Breaking change: default deployment registry

Starting with the latest CRE CLI release, the default deployment registry is private (Chainlink-hosted, off-chain). Existing workflows that deployed to the on-chain Ethereum Mainnet registry will not redeploy to the same registry on the next cre workflow deploy unless you add deployment-registry: "onchain:ethereum-mainnet" under user-workflow: in each affected target of your workflow.yaml:

user-workflow:
  workflow-name: "my-workflow-production"
  deployment-registry: "onchain:ethereum-mainnet"

See Choosing your registry below for the full migration path.

When you deploy a workflow, you take your locally tested code and register it with a workflow registry so it can activate and respond to triggers across a Decentralized Oracle Network (DON). CRE supports two registries today: the on-chain Workflow Registry contract on Ethereum Mainnet and the private Chainlink-hosted registry. Pick which one a target deploys to with the deployment-registry field in your workflow.yaml.

Prerequisites

Before you can deploy a workflow, you must have:

Early Access approval: Workflow deployment is currently in Early Access. Run cre account access to check your status or submit a request. See Requesting Deploy Access.
Authenticated: Logged in via cre login or using an API key (CRE_API_KEY). To verify, run cre whoami.
(On-chain registry only) Linked your key: Required only when the target's deployment-registry is set to onchain:ethereum-mainnet. Link your EOA or multi-sig wallet to your account by running cre account link-key. Workflows deployed to the default private registry do not need a linked key.
(On-chain registry only) A funded wallet: The deploying account must hold ETH on Ethereum Mainnet to pay gas for the registration transaction. Not required for the private registry.

Choosing your registry

Each target deploys to exactly one registry, selected by the user-workflow.deployment-registry field in workflow.yaml. Run cre registry list to see which registries are available to your organization:

cre registry list

Example output:

Registries available to your organization

ethereum-mainnet (0x4Ac5...E7e5)
  ID:   onchain:ethereum-mainnet
  Type: on-chain
  Addr: 0x4Ac54353FA4Fa961AfcC5ec4B118596d3305E7e5

Private (Chainlink-hosted)
  ID:   private
  Type: off-chain

Use the ID value as the value of deployment-registry in your workflow.yaml.

Control plane: web3 key vs. auth-only

CRE exposes two ways to manage the lifecycle of a workflow (deploy, activate, pause, update, delete) and its secrets — together, this is the control plane. Pick per-target by setting deployment-registry:

On-chain registry (onchain:ethereum-mainnet) — managed with a web3 key. Each lifecycle command submits a transaction to the on-chain Workflow Registry contract, signed by your linked wallet. Requires cre account link-key, an RPC for Ethereum Mainnet, and a funded wallet to pay gas.
Private registry (private) — managed with auth only. Each lifecycle command is authorized by your CRE login session (cre login). No wallet, no gas, no key linking. Multiple team members on the same organization can manage the same workflows once authenticated.

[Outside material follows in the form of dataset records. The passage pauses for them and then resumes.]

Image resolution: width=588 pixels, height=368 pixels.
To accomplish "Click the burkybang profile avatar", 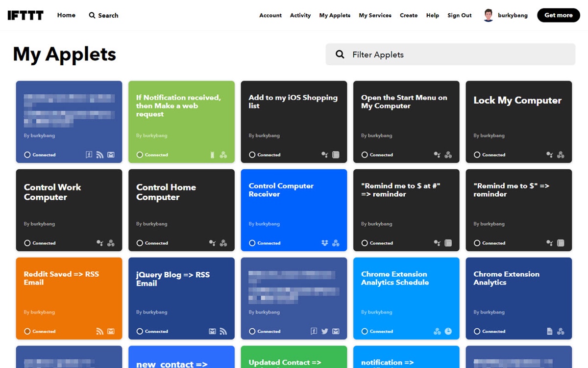I will [488, 15].
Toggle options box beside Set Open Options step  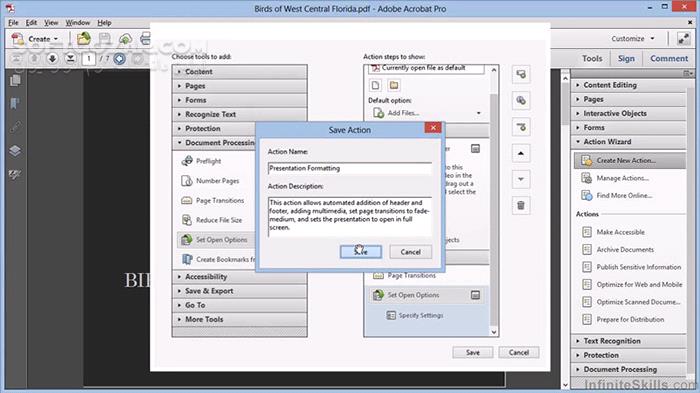(475, 295)
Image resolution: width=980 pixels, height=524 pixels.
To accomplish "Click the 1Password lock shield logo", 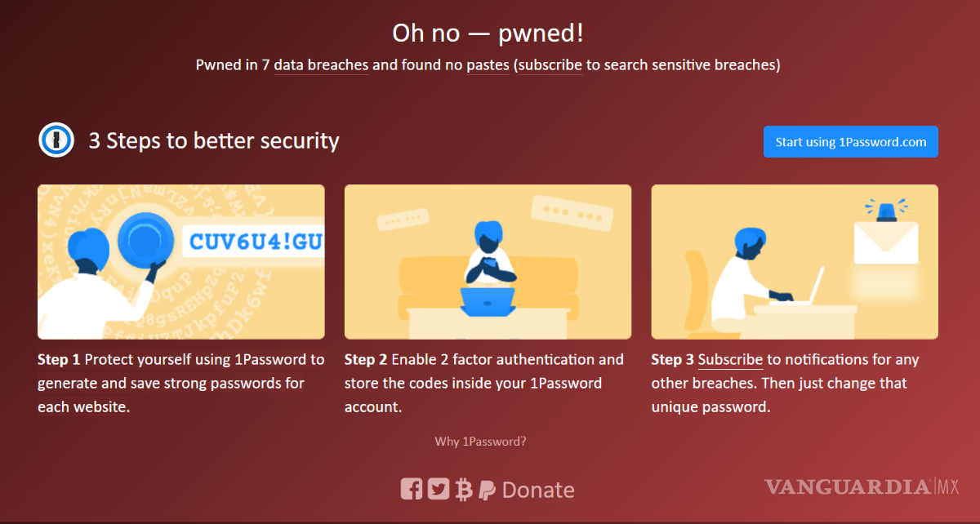I will (x=56, y=140).
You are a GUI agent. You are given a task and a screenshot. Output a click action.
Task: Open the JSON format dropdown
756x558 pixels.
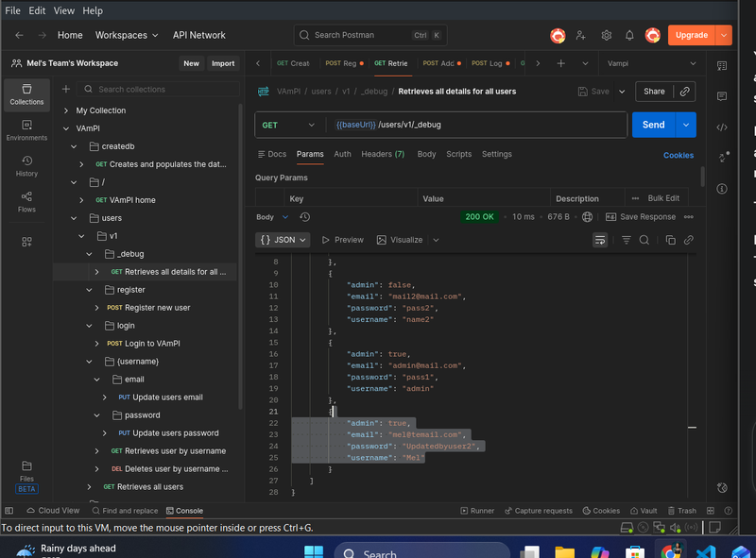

Secrets follow the same split. See Managing with a web3 key and Managing with auth only below for the per-flow specifics, and Using Secrets with Deployed Workflows for the secrets equivalent.

Managing with a web3 key

Use this flow when deployment-registry: "onchain:ethereum-mainnet":

Link your EOA or multi-sig wallet to your organization with cre account link-key. See Linking Wallet Keys.
Set CRE_ETH_PRIVATE_KEY in your .env and add an RPC URL for ethereum-mainnet to your project.yaml.
Run cre workflow deploy (or activate, pause, delete, update). Each command builds a transaction, prompts you to confirm, and submits it onchain. The Workflow Registry emits an event tying the workflow ID to your wallet address — that address is the workflow's owner and is what you'll see on the CRE platform UI.
For multi-sig wallets, pass --unsigned to print the raw transaction data instead of broadcasting. See Using Multi-sig Wallets.

Managing with auth only

Use this flow when deployment-registry: "private" (the default):

Log in once with cre login.
Run cre workflow deploy (or activate, pause, delete, update). The CLI authorizes the operation against the Chainlink-hosted registry using your CRE login session. No .env private key, no wallet linking, and no Ethereum Mainnet RPC are required for these commands.
Workflows show as private in the CRE platform UI. The Owner is your CRE organization rather than a wallet address.

If a target needs to deploy to the on-chain registry but you have no CRE_ETH_PRIVATE_KEY configured, the CLI errors out before submitting anything (e.g., failed to load settings: failed to parse private key. Please check CRE_ETH_PRIVATE_KEY in your .env file or system environment).

The deployment process

The cre workflow deploy command handles the entire end-to-end process for you:

Compiles your workflow to a WASM binary.
Uploads the compiled binary and any associated configuration files (like your config file or secrets.yaml) to the CRE Storage Service.
Registers the workflow with the registry selected by user-workflow.deployment-registry:
- onchain:ethereum-mainnet — submits a transaction to the Workflow Registry contract on Ethereum Mainnet. Your wallet must have ETH for gas fees, and your project.yaml must include an RPC configuration for ethereum-mainnet (e.g., https://ethereum-rpc.publicnode.com). The transaction contains the workflow's name, owner, and artifact URLs.
- private (default) — registers the workflow with the Chainlink-hosted registry, authorized by your CRE login session. No transaction, gas, or RPC is required.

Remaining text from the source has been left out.